Leading a High Reliability School. Richard DuFour
• Increase alertness to detail so all people can detect subtle differences in context by examining data and looking for predictions.
• Focus on what the organization needs to do to reach the performance target on a continuous basis.
• Act as a ‘mindful’ organization; thinking and learning constantly by empowering individuals to interact continuously with others in the organization as they develop in their roles. (p. 3)
Although several examples of high reliability organizations appear in various industries, schools have not typically operated as such. However, some educators have called for schools to begin taking a high reliability perspective. Sam Stringfield (1995) first made the case, indicating that schools should use high reliability implementation methods for school reform. Sam Stringfield and Amanda Datnow (2002) maintain that any school-based reform should increase reliability through the use of high reliability strategies. Since 1995, the pressure for schools to begin taking a high reliability perspective has continued to mount. As G. Thomas Bellamy, Lindy Crawford, Laura Huber Marshall, and Gail A. Coulter (2005) state:
The stakes for failure have been raised so high—both for schools and for students—that high reliability has become an important aspect of school success. Schools are now challenged to prevent practically all failures and to close achievement gaps among student groups—in short, to ensure highly reliable learning for all students. (p. 384)
This pressure has grown with the Every Student Succeeds Act (ESSA), which, according to the U.S. Department of Education (2017), “requires—for the first time—that all students in America be taught to high academic standards that will prepare them to succeed in college and careers.” Ensuring that all students learn at high levels requires schools and their staff to take a high reliability perspective.
In their analyses of high reliability organizations, Bellamy et al. (2005) identify three functions related to high reliability:
1. Improving normal operations
2. Detecting potential problems
3. Recovering from those problems (p. 390)
These three functions serve as the foundation of their fail-safe schools framework. The HRS model builds on this work with its leading and lagging indicators.
Leading and Lagging Indicators
At its core, a high reliability perspective involves monitoring the relationship between actions an organization takes to enhance its effectiveness and the extent to which these actions do, in fact, produce the desired effects. The literature on high reliability organizations refers to what an organization does to ensure it succeeds as leading indicators, and it refers to the concrete results produced from monitoring the effects of the leading indicators as lagging indicators. Leading and lagging indicators are the operational cornerstones of the high reliability organization process.
From this perspective, most research literature on school leadership tends to state research findings in terms of leading indicators. To illustrate, consider the five variables Edmonds originally identified. Stating that effective leaders should foster a “pervasive and broadly understood instructional focus” certainly provides direction and even implies specific actions, but it does not provide much clarity as to the desired effects of such actions (Edmonds, 1982, p. 8).

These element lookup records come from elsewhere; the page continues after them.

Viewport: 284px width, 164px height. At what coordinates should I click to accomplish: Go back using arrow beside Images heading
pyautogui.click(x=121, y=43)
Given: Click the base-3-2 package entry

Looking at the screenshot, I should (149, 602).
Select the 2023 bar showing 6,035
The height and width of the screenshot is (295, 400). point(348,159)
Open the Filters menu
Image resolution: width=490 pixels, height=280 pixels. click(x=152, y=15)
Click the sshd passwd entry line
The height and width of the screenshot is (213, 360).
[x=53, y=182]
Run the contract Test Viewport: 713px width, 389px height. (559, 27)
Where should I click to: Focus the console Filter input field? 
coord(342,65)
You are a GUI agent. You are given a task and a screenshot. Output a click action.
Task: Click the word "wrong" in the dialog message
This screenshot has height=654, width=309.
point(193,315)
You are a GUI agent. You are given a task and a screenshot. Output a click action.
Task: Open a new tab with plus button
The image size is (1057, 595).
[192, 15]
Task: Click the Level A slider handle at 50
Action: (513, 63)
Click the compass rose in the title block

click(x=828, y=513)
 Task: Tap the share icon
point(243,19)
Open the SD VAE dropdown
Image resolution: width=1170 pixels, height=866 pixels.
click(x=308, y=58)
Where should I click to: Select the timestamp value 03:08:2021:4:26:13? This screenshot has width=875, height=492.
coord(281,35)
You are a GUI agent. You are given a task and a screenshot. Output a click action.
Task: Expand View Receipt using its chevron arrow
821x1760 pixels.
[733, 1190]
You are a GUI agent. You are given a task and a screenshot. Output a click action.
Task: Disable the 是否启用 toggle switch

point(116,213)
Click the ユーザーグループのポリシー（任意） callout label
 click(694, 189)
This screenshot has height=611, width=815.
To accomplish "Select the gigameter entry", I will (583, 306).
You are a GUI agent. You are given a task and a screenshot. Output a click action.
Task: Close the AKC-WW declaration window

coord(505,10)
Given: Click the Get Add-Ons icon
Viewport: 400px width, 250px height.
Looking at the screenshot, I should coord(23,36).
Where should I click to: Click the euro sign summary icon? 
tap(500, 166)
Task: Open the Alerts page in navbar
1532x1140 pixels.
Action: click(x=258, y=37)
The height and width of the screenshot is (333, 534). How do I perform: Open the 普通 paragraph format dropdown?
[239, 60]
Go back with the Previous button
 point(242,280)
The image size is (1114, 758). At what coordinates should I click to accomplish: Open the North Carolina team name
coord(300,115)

The Wallace Foundation also mostly phrases the variables it offers as leading indicators (see page 25). “Building a shared vision,” for example, implies specific actions leaders can take (Louis et al., 2010). But leaders cannot monitor how people follow this mandate to build a vision without clearly articulated outcomes. Likewise, “offering intellectual stimulation” implies specific actions; but without a description of intended outcomes, such actions are difficult to monitor (Louis et al., 2010).
We do not intend to demean the previous efforts to describe effective leadership. Indeed, leading indicators provide specific guidance on possible actions and interventions that can occur in a school. Lagging indicators complement such actions by articulating desired effects in concrete terms.
To a great extent, then, schools wishing to become HRSs must translate the research literature’s recommended actions into those actions’ desired effects. This is the essence of lagging indicators. To illustrate, consider the following leading indicator from the Wallace Foundation study: “building a shared vision” (Louis et al., 2010). Although this certainly seems like an intuitively obvious action a school should engage in, translating this into a corresponding lagging indicator involves articulating that shared vision’s desired effect or effects. For example, the lagging indicator could say this: “Staff members perceive that they are part of a concerted effort to improve the lives of the school’s students.”
Lagging indicators prove most useful when they describe concrete or quantitative evidence that the school’s actions have produced specific desired effects. For example, this lagging indicator for the leading indicator of building a shared vision contains a more concrete description: “A survey indicates that at least 85 percent of the staff perceive they are part of a concerted effort to improve the lives of the school’s students.” Consequently, we define lagging indicators as concrete and, in some cases, quantifiable outcomes for which schools can establish minimum acceptable criteria.
So, where does one start in implementing the leading indicators that build a high reliability school? It begins with doing the right work.
The Right Work
To start building an HRS, a school must identify leading indicators critical to the school’s success. This is foundational to what Elmore (2003) refers to as “doing the right work.” He contends that doing the right work is the primary factor in school improvement. He further notes that in the United States, a perception persists that “schools fail because the people in them—administrators, teachers, and students—don’t work hard enough; and that they are lazy, unmotivated, and self-serving” (Elmore, 2003, p. 9). However, the truth of the matter is that hard-working, highly motivated administrators, teachers, and students frequently populate failing schools. They do not have a problem with working hard; their problem lies in selecting the right work.
In this book, we offer twenty-five leading indicators that we believe represent the right work in schools. Chapters 2–6 cover these leading indicators in depth. We draw this list of leading indicators directly from previously cited research that we have vetted over a number of years (Carbaugh, Marzano, & Toth, 2015; Marzano, 2001, 2003; Marzano & Waters, 2009; Marzano, Waters, & McNulty, 2005).
Specifically, we can trace our HRS model back to school effectiveness work done at the turn of the 21st century (for a full, detailed discussion of the research supporting this model, see Marzano, in press). We have also vetted this model in the context of principal evaluation (Carbaugh, Marzano, & Toth, 2015; Herman et al., 2016; Marzano, Waters, & McNulty, 2005). Finally, this model contains many of the highest-ranking variables from Hattie’s 195 variables related to achievement (see Hattie, 2009, 2012, 2015).
Table 1.1 presents the twenty-five leading indicators in the HRS model, organized into five levels. This hierarchical structure has some intuitive appeal.
Table 1.1: HRS Model
Level | Leading Indicators |
Level 1: Safe, Supportive, and Collaborative Culture |
1.1—The faculty and staff perceive the school environment as safe, supportive, and orderly.